🤖 AI Summary
To address privacy leakage caused by model inversion attacks in task-oriented semantic communication for 6G, this paper proposes DiffSem—a framework that enhances semantic-level privacy protection without compromising downstream task accuracy. Methodologically, DiffSem integrates a diffusion-based generative mechanism with self-referential label embedding to achieve high-fidelity semantic reconstruction; introduces a novel semantic-consistency metric to expose the inadequacy of conventional image-quality metrics (e.g., PSNR, SSIM) for quantifying semantic leakage; and incorporates channel-noise compensation alongside controllable semantic distortion.

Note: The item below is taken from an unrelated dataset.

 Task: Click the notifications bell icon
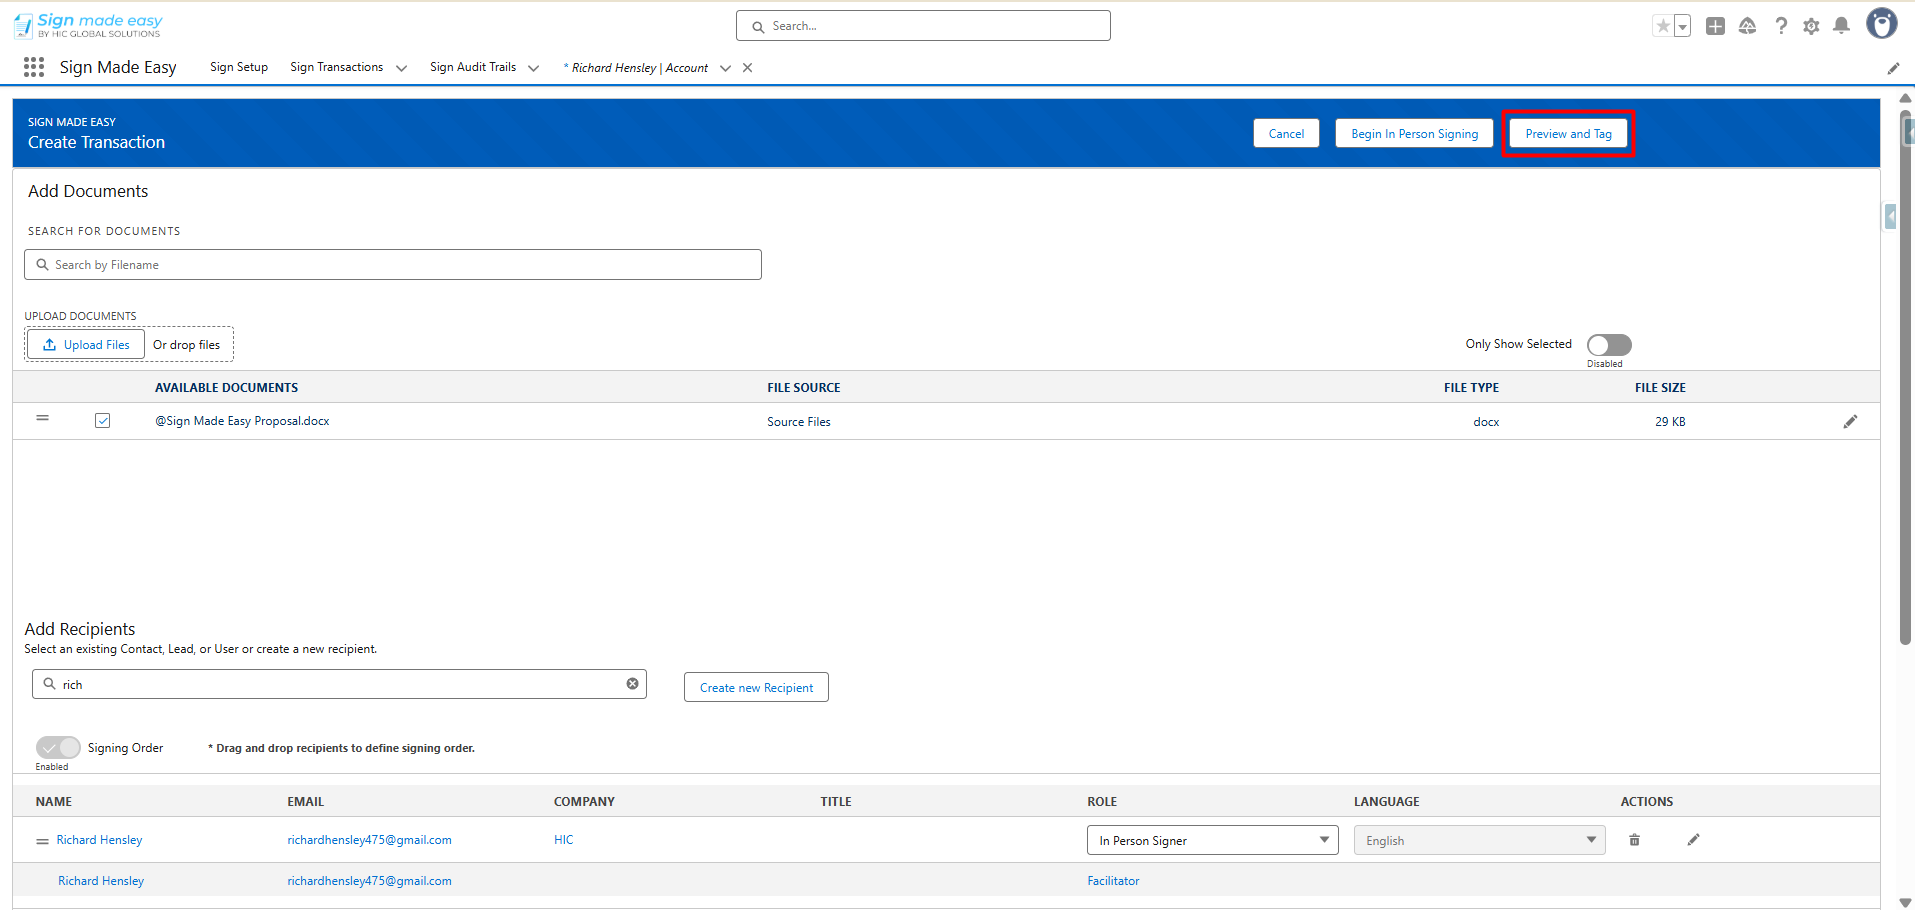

Experimental results demonstrate a 10.03% improvement in classification accuracy on MNIST while maintaining robustness under dynamic channel conditions. To the best of our knowledge, DiffSem is the first framework to jointly optimize semantic privacy preservation, task performance, and transmission efficiency in 6G semantic communication.
📝 Abstract
Semantic communication has emerged as a promising neural network-based system design for 6G networks. Task-oriented semantic communication is a novel paradigm whose core goal is to efficiently complete specific tasks by transmitting semantic information, optimizing communication efficiency and task performance. The key challenge lies in preserving privacy while maintaining task accuracy, as this scenario is susceptible to model inversion attacks. In such attacks, adversaries can restore or even reconstruct input data by analyzing and processing model outputs, owing to the neural network-based nature of the systems. In addition, traditional systems use image quality indicators (such as PSNR or SSIM) to assess attack severity, which may be inadequate for task-oriented semantic communication, since visual differences do not necessarily ensure semantic divergence. In this paper, we propose a diffusion-based semantic communication framework, named DiffSem, that optimizes semantic information reconstruction through a diffusion mechanism with self-referential label embedding to significantly improve task performance. Our model also compensates channel noise and adopt semantic information distortion to ensure the robustness of the system in various signal-to-noise ratio environments. To evaluate the attacker's effectiveness, we propose a new metric that better quantifies the semantic fidelity of estimations from the adversary. Experimental results based on this criterion show that on the MNIST dataset, DiffSem improves the classification accuracy by 10.03%, and maintain stable performance under dynamic channels. Our results further demonstrate that significant deviation exists between traditional image quality indicators and the leakage of task-relevant semantic information.